View Single Post
  #16  
Old 2005-08-14, 10:21 PM
guygee's Avatar
guygee guygee is offline
Non Serviam
 
Join Date: Feb 2005
Location: Astro Intergalactic Infinity
Re: An urgent message about digital noise reduction

Quote:
Originally Posted by rerem
Actually-a big peeve of mine is torrents put out with major clipping. Some of these were recent vintage,from DAT so analog hiss is no factor,but somewhere along the line the waves got major clipping. A few clips are fixable-but if the whole thing is maxed-there's no hope. I actually have run into that more than a botched NR job. Almost as annoying-but at least fixable are those where the whole show needs a 300% volume boost-and I've DL'd plenty of those. The way I try to do it-up what is first rate. If something seems scarce-yet what I have really is flawed...odds are a better version exists,and often it appears on a bt site. Later-after I do the next puter,with a better soundcard-I'll hunt through my analogs and see what still has not appeared online. Already several have shown up-and in better quality. A few probably won't appear until I digitize them.
rerem - I think that this is a very good point to make. I have run into many recordings that are ruined by clipping, and really no way to recover the music, only some "peak-rounding tools" that yield far from perfect results.

There are several different causes of clipping. In analog recordings, the pre-amp (like any amplifier) has a linear range relative to input level, and beyond that a non-linear range where distortion is introduced. A good piece of analog recording equipment should have a VU meter that calibrates 0 dB to the top of the linear range. If recording levels go just a little above the calibrated optimum, distortion is introduced. Low levels of distortion might actually sound pleasant to some people's ears, adding a kind of warmth, but if the levels get too high then the sound becomes nasty and the recording is ruined in those parts. One might refer to this as "analog clipping". I think "analog clipping" is also referred to as "overdrive" or "over-saturation", and it leaves the recorded waveform rounded but distorted compared to the actual waveform of the input. I do not know of any "cure" for this, maybe someone out there can point to some tools that can help recover from this type of problem?

More pertinent to our discussion here is digital clipping, where 0 dB represents the maximum level that can be represented with any given n-bit digital recording.

Digital clipping occurs when you have exceed the maximum sound level that can be represented (in binary, either 16 1's for 16 bit formats or 24 1's for 24 bit formats). Digital clipping completely flattens the waveform, which introduces some very nasty distortion, so it absolutely must be be avoided.

Digital clipping can occur in the digital recording process, in A/D'ing an analog recording, or in the process of "remastering" a digital recording.

One example is A/D'ing an analog cassette - if your preamp levels are set too high you can introduce clipping.

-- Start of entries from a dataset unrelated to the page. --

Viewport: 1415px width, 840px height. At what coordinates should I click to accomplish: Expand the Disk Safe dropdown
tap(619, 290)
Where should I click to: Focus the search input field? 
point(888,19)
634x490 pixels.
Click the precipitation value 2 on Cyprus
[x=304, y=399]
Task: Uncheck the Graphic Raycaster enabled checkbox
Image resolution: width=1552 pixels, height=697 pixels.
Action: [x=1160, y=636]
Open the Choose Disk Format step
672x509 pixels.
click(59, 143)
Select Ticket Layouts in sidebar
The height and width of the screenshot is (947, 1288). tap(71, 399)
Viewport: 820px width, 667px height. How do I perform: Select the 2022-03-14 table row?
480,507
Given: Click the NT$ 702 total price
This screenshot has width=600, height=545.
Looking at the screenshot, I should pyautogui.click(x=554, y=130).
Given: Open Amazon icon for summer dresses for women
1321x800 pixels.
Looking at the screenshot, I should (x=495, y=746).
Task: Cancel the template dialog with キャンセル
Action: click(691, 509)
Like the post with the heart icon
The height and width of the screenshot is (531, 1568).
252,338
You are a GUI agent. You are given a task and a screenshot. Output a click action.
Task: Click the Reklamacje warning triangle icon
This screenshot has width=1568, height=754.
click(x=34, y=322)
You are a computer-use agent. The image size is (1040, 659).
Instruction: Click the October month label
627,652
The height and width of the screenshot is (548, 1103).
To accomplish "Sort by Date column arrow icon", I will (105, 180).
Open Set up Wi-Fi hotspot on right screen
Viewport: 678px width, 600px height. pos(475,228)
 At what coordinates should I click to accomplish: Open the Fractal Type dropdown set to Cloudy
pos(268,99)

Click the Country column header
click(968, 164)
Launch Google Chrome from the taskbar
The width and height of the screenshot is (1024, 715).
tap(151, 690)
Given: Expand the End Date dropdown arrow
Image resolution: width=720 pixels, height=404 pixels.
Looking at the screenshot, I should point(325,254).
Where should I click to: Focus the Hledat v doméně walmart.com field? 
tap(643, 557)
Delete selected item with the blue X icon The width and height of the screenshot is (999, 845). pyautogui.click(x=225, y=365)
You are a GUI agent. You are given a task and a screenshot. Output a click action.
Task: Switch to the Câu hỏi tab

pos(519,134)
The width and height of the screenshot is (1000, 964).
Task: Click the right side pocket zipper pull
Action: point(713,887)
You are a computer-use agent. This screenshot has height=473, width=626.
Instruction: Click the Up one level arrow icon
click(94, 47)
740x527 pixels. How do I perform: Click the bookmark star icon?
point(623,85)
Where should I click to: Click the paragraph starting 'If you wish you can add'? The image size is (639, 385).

One of my A/D units, a Motu 828, has a warning light that stays lit if I clip even a single sample. It is a 24bit-48 kb/s unit, and I figure that I am just "wasting bits (not using the full dynamic range) unless I set my input level "just high enough" so that it is at the maximum level that will not introduce clipping. In practice, this means I set my levels and A/D, then tweak my input levels up and re-A/D, repeating until clipping occurs, then tweak the levels back down "just enough" and do the final A/D conversion so that no clipping occurs. This is the only way I can figure to take advantage of the full dynamic range that 24-bit offers. If the recording is clean and well-balanced (no drop-outs, no warble, no speed correction needed, etc), then the only only other operations I will perform is to remove DC bias from the untracked (large) wav file, and normalize the entire show at once "by peak" (not compression!).

I think that what some people do not realize, when they are attempting to remaster a show, is that many operations increase the levels and can potentially can cause digital clipping. For example, any kind of active filtering (which can include some NR algorithms), dynamic equalization, and poorly-implemented compression are some examples (to add to the discussion, maybe somebody can point out other operations that change levels?). If you plan to perform these types of operations, leave yourself some "digital headroom". Most decent audio remastering software will have a utility to check for digital clipping, so this should be run after any other operation is performed, and at the end of your remastering effort before tracking, just to be sure.

As a related aside, I hate it when folks normalize "by track" instead of "by show". The relative dynamics between the tracks from a show should be preserved, because some songs are meant to be "soft and sweet" while other songs are meant to be loud. If you normalize by track, you are subverting the true intentions of the artist or band when they performed the show, and if you didn't document exactly what you did, there is no going back, so your version of the show is in a sense "polluted" forever.